* ACTIVITY
Look through the entries below and extract exactly the lines from the one containing "890x876 pixels." through the one containing "Given: Select the purple", ends included.

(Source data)
* * * *

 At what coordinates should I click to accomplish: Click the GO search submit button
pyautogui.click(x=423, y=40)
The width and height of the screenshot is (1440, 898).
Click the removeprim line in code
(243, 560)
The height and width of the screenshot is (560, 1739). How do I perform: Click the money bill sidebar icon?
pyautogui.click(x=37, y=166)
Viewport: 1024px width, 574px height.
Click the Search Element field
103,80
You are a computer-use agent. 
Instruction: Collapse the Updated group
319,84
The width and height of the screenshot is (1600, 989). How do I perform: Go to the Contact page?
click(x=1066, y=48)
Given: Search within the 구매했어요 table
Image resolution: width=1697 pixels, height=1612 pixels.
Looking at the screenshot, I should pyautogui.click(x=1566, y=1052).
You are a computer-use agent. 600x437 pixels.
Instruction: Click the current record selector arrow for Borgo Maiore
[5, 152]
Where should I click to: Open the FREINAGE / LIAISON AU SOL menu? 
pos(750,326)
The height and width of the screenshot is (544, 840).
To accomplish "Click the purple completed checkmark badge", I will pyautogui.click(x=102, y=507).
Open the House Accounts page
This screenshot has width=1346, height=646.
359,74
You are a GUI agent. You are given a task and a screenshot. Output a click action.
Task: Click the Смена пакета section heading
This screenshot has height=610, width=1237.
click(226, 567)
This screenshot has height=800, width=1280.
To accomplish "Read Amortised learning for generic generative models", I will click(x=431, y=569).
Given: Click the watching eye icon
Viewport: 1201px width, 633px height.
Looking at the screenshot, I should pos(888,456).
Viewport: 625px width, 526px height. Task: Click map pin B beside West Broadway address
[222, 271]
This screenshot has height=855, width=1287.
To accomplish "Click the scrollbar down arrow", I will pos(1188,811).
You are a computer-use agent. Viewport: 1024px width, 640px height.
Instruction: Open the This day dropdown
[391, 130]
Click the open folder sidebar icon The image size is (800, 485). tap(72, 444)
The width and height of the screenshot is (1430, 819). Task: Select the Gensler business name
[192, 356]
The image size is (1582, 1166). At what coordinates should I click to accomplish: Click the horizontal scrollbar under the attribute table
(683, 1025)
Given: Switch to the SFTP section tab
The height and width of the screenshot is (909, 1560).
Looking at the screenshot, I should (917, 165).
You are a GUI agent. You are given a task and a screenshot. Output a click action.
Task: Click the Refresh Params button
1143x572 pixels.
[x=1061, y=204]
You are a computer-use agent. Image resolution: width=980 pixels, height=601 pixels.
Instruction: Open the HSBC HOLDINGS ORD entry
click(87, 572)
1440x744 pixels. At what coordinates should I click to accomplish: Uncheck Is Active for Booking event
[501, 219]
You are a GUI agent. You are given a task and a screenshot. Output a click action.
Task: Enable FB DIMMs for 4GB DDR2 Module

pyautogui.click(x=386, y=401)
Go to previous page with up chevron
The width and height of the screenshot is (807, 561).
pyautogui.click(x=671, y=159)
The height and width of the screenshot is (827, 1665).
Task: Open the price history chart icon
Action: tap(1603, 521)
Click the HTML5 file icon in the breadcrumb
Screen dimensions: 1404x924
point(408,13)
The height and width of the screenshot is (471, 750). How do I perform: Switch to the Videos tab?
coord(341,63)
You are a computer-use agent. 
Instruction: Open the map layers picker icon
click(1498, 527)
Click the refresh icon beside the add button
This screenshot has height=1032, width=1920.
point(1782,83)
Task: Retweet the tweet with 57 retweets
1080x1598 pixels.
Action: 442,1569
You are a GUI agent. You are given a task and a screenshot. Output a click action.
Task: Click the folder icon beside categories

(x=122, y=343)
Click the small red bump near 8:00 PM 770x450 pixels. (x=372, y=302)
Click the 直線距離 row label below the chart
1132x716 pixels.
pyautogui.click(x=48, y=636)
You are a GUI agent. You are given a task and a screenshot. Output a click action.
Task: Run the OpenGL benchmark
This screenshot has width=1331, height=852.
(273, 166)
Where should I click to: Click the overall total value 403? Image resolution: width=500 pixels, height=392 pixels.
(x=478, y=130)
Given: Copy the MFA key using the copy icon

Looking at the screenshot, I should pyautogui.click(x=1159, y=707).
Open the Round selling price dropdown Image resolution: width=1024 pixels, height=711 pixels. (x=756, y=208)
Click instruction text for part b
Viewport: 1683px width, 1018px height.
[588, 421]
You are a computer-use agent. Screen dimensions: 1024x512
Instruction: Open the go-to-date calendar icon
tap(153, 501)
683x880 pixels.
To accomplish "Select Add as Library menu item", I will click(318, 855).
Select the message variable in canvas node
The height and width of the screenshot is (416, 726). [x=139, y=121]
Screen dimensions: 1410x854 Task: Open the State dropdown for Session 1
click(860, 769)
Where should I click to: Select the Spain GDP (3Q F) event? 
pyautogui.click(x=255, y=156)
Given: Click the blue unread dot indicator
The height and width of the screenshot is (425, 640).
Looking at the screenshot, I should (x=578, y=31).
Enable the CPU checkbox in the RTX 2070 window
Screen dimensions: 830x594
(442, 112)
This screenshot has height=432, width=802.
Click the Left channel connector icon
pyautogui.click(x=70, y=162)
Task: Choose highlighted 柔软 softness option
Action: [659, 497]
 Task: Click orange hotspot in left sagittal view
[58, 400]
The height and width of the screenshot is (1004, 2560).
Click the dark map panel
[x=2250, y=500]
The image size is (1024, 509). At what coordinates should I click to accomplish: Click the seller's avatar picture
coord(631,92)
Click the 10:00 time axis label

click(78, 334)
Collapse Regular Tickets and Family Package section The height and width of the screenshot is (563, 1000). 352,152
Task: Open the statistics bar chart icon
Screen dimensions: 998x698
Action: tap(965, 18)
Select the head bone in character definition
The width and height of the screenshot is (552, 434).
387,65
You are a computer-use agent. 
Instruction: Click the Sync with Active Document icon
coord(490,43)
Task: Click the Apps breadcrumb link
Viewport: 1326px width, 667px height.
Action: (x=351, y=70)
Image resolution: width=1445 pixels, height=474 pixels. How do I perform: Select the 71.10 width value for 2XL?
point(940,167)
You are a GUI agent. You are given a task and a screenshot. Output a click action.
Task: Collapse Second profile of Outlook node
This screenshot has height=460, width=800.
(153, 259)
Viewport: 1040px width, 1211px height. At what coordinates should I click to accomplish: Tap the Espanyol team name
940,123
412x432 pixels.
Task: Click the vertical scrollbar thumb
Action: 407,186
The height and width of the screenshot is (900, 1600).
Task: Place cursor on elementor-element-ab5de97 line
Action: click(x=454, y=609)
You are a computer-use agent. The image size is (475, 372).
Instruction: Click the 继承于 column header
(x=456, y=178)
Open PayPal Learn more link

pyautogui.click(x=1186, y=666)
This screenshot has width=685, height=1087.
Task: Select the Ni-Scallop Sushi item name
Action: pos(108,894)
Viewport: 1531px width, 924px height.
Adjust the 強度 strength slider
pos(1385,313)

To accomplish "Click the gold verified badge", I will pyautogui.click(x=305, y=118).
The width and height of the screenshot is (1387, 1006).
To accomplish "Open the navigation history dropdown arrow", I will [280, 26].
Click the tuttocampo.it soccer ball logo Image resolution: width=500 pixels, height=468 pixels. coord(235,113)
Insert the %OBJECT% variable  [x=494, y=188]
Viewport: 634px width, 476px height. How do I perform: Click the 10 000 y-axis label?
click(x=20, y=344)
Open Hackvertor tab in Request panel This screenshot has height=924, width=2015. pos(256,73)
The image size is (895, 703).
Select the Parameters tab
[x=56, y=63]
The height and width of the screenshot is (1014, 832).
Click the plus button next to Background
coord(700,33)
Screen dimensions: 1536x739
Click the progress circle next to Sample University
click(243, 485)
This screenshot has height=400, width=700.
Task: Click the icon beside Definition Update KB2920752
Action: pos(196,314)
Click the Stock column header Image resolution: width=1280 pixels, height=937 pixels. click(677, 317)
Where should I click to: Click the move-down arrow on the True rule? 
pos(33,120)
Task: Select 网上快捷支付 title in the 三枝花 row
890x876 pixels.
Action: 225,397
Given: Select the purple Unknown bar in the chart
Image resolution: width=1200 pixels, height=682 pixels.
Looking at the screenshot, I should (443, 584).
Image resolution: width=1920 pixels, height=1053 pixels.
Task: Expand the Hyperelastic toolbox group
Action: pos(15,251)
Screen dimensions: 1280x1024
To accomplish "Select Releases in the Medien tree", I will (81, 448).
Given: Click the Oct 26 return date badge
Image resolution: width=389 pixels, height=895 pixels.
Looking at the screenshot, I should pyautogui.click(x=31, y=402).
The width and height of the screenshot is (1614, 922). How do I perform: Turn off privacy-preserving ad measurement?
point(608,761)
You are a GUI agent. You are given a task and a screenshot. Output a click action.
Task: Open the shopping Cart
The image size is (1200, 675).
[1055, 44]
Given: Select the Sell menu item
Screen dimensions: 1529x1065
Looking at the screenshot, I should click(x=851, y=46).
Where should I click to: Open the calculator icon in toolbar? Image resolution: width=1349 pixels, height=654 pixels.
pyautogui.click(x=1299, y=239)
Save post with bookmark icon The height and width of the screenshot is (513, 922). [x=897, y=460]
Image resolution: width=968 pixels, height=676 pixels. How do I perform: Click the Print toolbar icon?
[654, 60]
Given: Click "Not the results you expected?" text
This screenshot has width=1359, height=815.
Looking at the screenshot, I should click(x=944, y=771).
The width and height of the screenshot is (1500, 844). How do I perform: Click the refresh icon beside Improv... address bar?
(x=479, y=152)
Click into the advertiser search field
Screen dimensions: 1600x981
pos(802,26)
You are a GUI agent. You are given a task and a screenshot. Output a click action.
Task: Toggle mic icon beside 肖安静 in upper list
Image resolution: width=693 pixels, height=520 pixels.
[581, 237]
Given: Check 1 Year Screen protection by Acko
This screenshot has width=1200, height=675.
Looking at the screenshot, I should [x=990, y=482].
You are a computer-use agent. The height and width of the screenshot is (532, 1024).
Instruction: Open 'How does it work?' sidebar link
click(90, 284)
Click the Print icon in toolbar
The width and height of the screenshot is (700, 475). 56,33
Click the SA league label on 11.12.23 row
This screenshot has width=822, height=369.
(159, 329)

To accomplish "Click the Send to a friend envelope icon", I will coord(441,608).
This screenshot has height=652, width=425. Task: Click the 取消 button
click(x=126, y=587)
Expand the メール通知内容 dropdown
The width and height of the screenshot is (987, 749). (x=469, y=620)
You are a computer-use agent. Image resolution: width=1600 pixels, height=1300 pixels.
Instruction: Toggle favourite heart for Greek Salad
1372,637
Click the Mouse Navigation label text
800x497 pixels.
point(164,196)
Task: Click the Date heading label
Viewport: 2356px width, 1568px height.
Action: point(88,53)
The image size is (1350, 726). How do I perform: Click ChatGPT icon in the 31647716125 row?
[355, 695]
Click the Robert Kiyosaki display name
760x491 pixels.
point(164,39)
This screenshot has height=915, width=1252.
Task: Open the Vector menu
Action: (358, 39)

* * * *

* SOLUTION FOR THIS TASK
890x876 pixels.
Action: 225,397
Given: Select the purple Unknown bar in the chart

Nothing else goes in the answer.